Python decorators are typically functions, but ratelimit is actually a class. This means it can be customised by subclassing it, and the class provides a number of methods designed to be over-ridden. I’ve provided an example of this in the module itself—ratelimit_post, a decorator which only limits on POST requests and can optionally couple the rate limiting to an individual POST field. Here’s the complete implementation:

class ratelimit_post(ratelimit):
    "Rate limit POSTs - can be used to protect a login form"
    key_field = None # If provided, this POST var will affect the rate limit
    
    def should_ratelimit(self, request):
        return request.method == 'POST'
    
    def key_extra(self, request):
        # IP address and key_field (if it is set)
        extra = super(ratelimit_post, self).key_extra(request)
        if self.key_field:
            value = sha.new(request.POST.get(self.key_field, '')).hexdigest()
            extra += '-' + value
        return extra

And here’s how you would use it to limit the number of times a specific IP address can attempt to log in as a particular user:

@ratelimit_post(minutes = 3, requests = 10, key_field = 'username')
def login(request):
    # ...
    return HttpResponse('...')

The should_ratelimit() method is called before any other rate limiting logic. The default implementation returns True, but here we only want to apply rate limits to POST requests. The key_extra() method is used to compose the keys used for the counter—by default this just includes the request’s IP address, but in ratelimit_post we can optionally include the value of a POST field (for example the username). We could include things like the request path here to apply different rate limit counters to different URLs.

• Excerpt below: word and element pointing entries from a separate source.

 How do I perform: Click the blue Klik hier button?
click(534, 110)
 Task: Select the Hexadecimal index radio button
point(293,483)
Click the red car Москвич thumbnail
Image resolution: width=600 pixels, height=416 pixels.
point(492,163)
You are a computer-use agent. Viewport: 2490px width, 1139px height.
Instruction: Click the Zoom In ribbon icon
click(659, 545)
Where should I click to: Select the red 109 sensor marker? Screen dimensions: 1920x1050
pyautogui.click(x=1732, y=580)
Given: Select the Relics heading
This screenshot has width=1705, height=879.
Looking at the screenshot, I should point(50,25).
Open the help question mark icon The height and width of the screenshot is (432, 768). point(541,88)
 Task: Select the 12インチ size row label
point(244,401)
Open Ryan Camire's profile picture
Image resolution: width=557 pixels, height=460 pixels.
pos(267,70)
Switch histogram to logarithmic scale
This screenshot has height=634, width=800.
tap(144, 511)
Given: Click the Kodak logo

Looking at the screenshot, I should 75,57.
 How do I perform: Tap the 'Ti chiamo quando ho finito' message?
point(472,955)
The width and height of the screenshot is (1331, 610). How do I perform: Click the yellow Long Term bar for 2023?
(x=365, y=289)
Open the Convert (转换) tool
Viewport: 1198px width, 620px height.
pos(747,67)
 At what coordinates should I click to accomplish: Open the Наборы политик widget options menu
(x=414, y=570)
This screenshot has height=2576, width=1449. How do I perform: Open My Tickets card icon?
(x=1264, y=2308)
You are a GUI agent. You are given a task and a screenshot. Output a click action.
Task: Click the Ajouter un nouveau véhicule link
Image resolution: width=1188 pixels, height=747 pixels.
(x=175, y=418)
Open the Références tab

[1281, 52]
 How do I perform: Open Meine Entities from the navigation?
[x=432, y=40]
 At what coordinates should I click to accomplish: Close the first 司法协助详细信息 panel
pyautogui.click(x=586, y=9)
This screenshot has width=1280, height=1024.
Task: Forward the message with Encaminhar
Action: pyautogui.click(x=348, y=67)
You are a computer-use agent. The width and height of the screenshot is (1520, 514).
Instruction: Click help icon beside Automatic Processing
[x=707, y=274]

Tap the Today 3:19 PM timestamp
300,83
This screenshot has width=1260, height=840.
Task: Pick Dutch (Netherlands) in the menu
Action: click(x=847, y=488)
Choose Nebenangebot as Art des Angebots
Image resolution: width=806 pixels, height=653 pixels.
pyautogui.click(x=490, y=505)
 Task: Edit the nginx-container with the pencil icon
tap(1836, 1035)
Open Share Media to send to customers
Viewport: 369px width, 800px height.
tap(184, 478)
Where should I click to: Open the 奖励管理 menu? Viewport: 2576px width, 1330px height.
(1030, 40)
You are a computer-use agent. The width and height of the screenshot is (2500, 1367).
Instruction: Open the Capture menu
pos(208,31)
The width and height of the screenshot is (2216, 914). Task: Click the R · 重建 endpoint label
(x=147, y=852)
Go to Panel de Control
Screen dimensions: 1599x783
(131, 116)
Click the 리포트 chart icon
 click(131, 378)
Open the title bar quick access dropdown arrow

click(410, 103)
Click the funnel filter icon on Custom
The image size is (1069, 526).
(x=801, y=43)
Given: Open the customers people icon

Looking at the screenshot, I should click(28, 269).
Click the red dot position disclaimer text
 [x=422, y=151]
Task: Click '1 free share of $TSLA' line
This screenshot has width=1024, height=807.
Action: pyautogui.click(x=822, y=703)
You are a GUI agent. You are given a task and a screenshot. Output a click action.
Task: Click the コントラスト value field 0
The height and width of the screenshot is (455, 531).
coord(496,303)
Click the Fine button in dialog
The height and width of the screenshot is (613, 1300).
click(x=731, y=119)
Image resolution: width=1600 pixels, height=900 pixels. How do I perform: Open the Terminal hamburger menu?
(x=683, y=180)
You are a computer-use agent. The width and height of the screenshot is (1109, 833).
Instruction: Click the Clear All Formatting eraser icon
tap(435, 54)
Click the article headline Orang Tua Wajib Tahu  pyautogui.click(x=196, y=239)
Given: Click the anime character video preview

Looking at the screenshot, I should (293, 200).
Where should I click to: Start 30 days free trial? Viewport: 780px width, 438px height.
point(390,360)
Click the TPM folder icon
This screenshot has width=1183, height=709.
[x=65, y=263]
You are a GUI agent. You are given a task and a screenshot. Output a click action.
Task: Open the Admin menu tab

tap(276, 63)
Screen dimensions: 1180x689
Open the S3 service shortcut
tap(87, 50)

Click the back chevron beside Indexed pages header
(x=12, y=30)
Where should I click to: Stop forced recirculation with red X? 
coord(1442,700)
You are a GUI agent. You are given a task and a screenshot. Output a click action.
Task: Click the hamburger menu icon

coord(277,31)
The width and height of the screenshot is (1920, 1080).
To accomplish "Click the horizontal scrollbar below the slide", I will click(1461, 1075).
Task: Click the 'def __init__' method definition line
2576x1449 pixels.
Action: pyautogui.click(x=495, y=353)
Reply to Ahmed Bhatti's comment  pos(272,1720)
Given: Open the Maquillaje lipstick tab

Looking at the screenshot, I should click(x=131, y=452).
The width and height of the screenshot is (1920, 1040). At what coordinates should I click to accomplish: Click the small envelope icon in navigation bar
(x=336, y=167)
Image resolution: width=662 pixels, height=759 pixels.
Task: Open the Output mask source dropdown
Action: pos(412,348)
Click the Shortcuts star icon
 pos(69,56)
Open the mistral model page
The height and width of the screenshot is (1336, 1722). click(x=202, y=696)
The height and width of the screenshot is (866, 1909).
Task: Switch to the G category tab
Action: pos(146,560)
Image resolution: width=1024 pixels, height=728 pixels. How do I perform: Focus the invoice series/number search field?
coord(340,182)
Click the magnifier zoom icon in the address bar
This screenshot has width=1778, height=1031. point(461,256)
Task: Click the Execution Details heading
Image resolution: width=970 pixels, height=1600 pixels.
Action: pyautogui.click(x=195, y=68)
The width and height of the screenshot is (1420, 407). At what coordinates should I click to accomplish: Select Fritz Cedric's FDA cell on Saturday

Finally, the readme.txt includes ratelimit_with_logging, an example that over-rides the disallowed() view returned when a rate limiting condition fails and writes an audit note to a database (less overhead than writing for every request).

I’ve been a fan of customisation via subclassing ever since I got to know the new Django admin system, and I’ve been using it in a bunch of projects. It’s a great way to create reusable pieces of code.